There is no single required qualification. Most Safeguarding Advisors have backgrounds in law, social work, HR, protection, or compliance, combined with specialized training in safeguarding and investigations. What matters more than a specific degree is demonstrated experience in handling sensitive issues, conducting investigations, and building institutional systems. Investigation training is particularly valued by employers.

Is safeguarding the same as PSEA?

PSEA is a component of safeguarding, specifically focused on preventing sexual exploitation and abuse of affected populations by humanitarian workers. Safeguarding is broader and may also include prevention of sexual harassment between staff, child safeguarding, safeguarding of adults at risk, and broader misconduct prevention. The exact scope depends on the organization.
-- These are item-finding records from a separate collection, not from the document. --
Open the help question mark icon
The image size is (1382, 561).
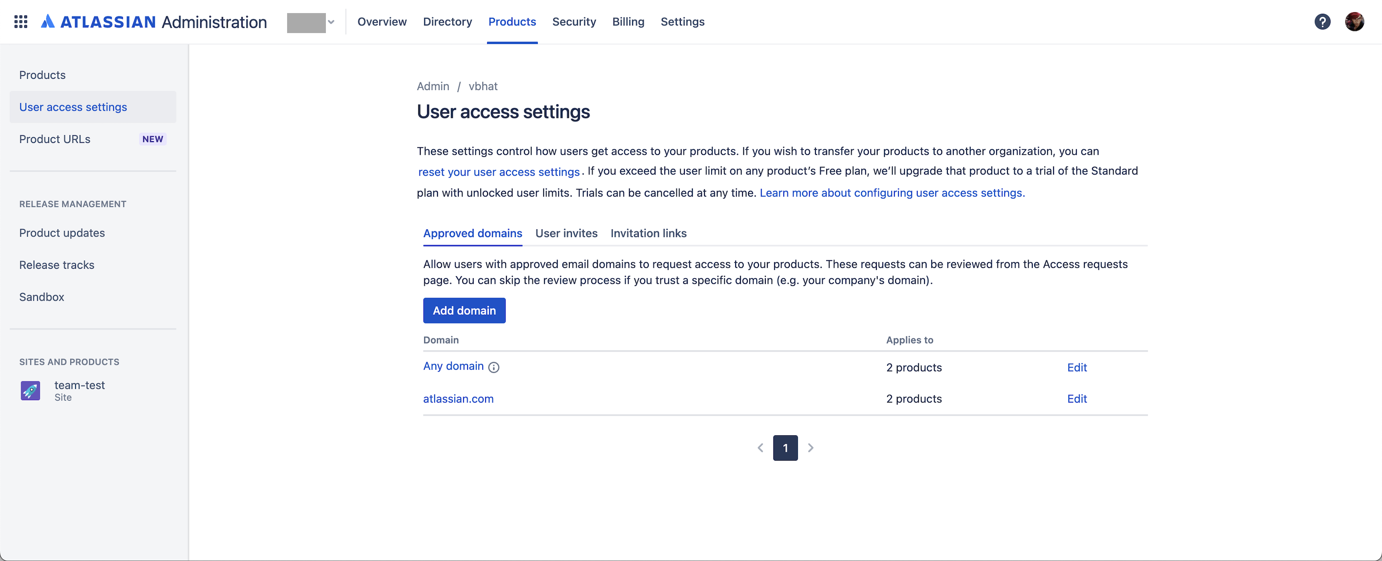coord(1322,21)
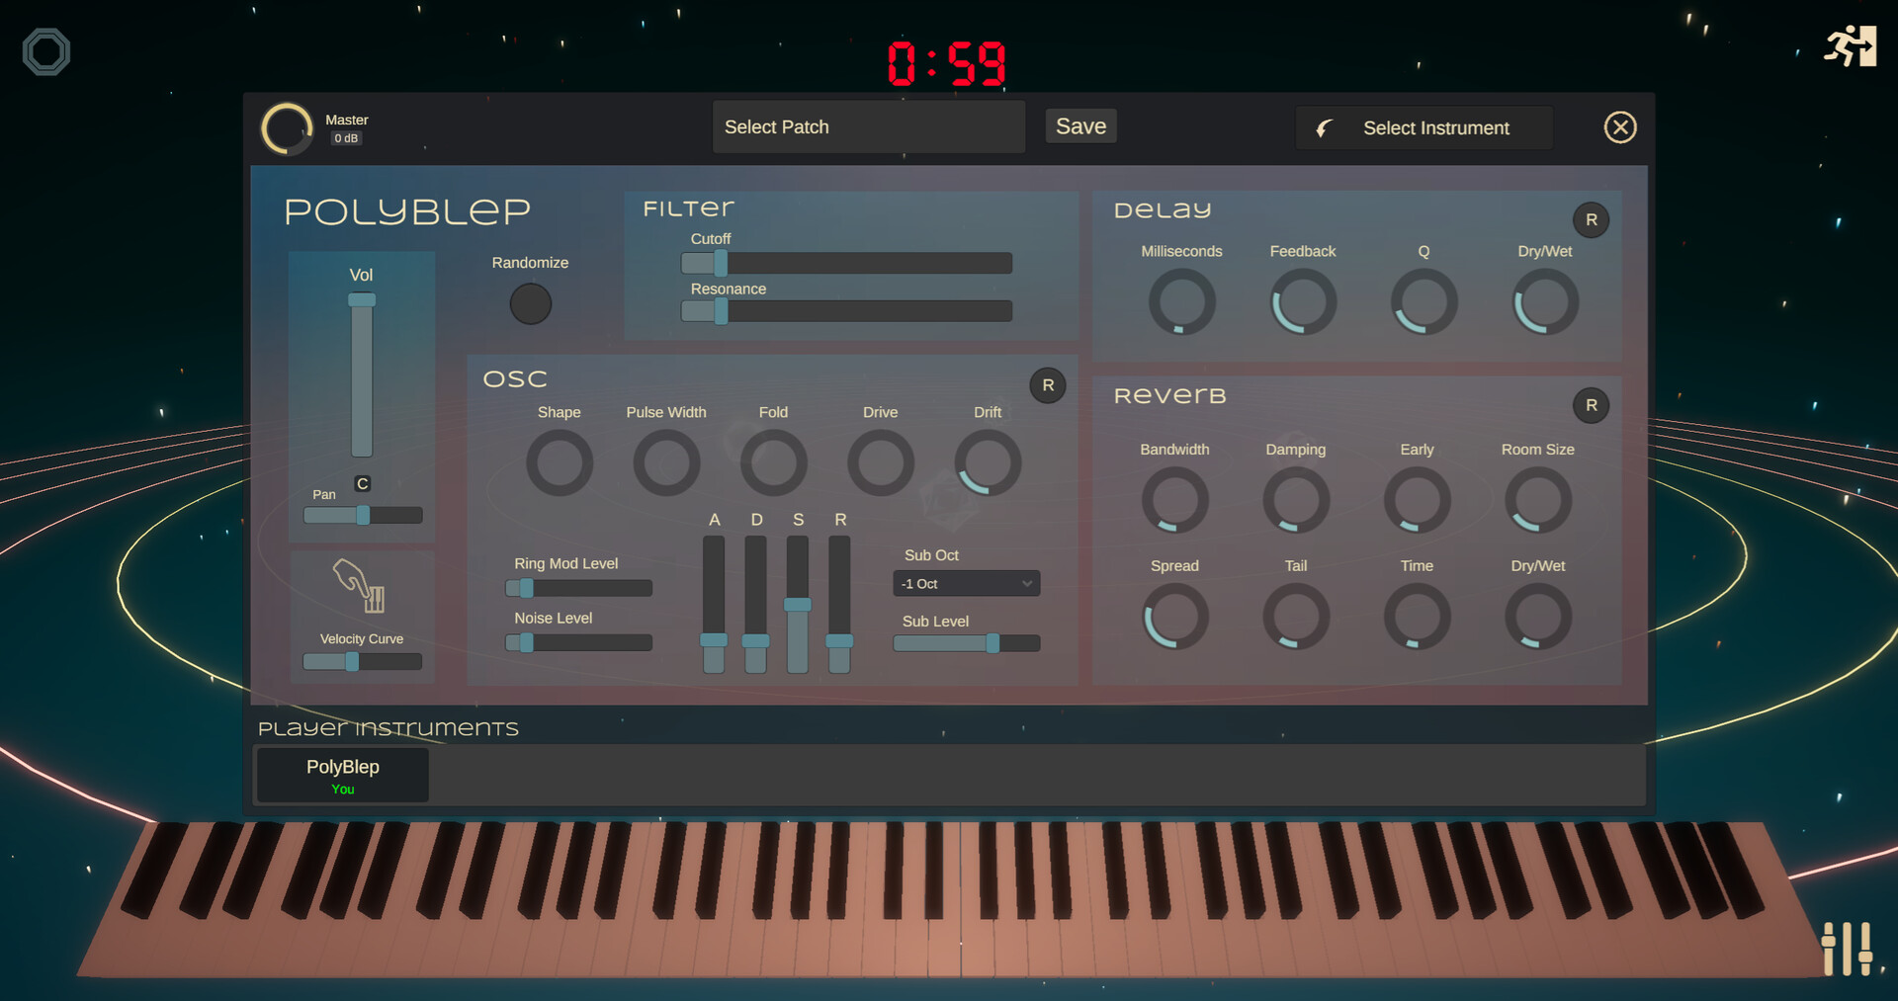The height and width of the screenshot is (1001, 1898).
Task: Click the POLYBLEP panel title
Action: [407, 210]
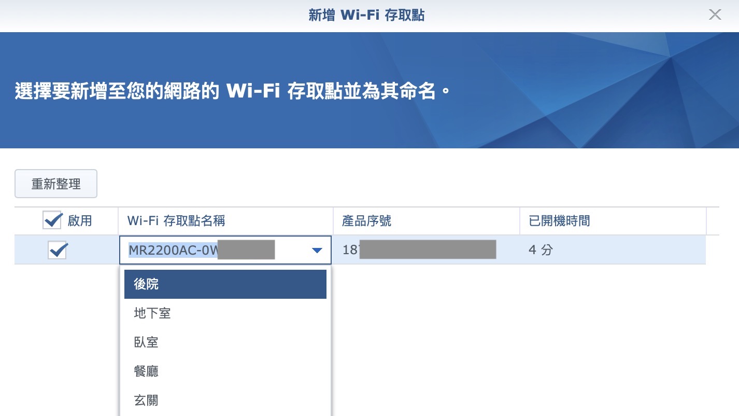Collapse the access point name dropdown arrow
The width and height of the screenshot is (739, 416).
(x=317, y=251)
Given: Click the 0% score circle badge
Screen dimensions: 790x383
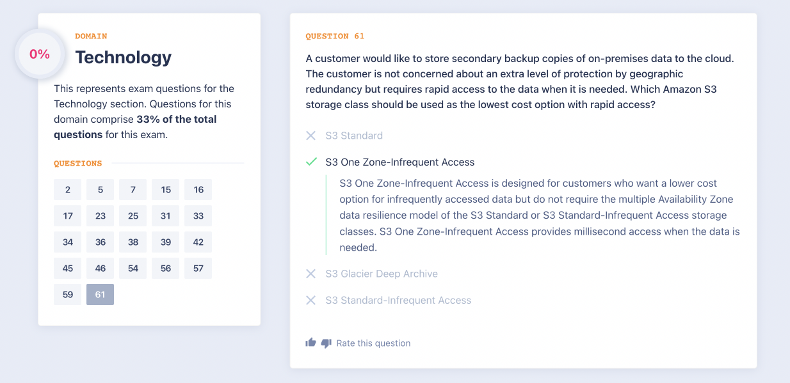Looking at the screenshot, I should coord(40,54).
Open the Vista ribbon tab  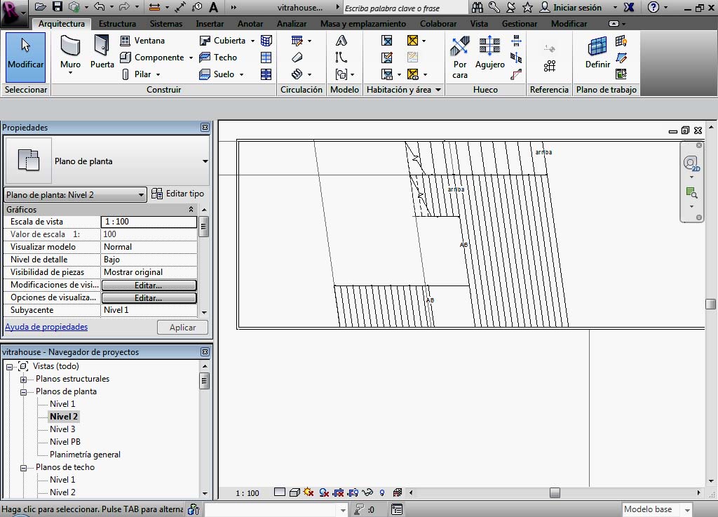479,24
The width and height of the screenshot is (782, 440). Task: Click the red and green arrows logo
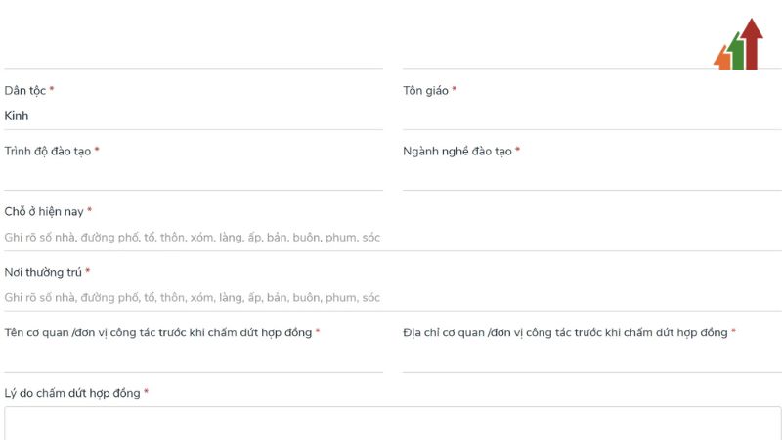(x=738, y=45)
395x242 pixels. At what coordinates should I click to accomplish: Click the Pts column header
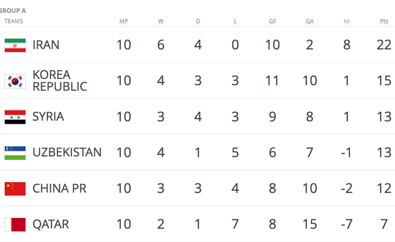click(x=384, y=21)
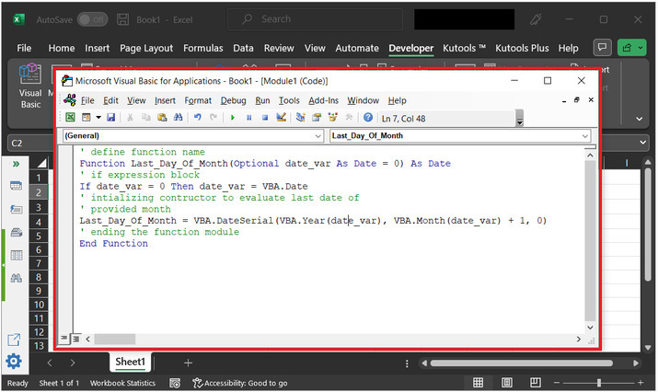658x392 pixels.
Task: Toggle Design Mode icon in VBA toolbar
Action: (282, 118)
How do Safeguarding Advisors handle retaliation risks?

Retaliation against complainants and witnesses is a serious concern. Safeguarding Advisors build whistleblower protection into their policies, monitor for signs of retaliation during and after investigations, and ensure that reporting channels include anonymous options. Creating a culture where reporting is seen as responsible, not disloyal, is part of the long-term work.

What is the Inter-Agency Misconduct Disclosure Scheme?

The Misconduct Disclosure Scheme (MDS) is a system that allows participating organizations to share information about employees who have been found to have committed sexual misconduct. During recruitment, organizations can check with previous employers whether a candidate was subject to safeguarding findings. As a Safeguarding Advisor, you will be involved in both submitting and requesting disclosures through this system.

Is demand growing for Safeguarding Advisors?

Yes, significantly. Major donors including DFID/FCDO, USAID, ECHO, and Global Affairs Canada now require organizations to demonstrate robust safeguarding systems as a condition of funding. This has created strong demand for qualified Safeguarding Advisors across INGOs, UN agencies, and donor institutions themselves. The role is increasingly seen as a core organizational function, not an optional add-on.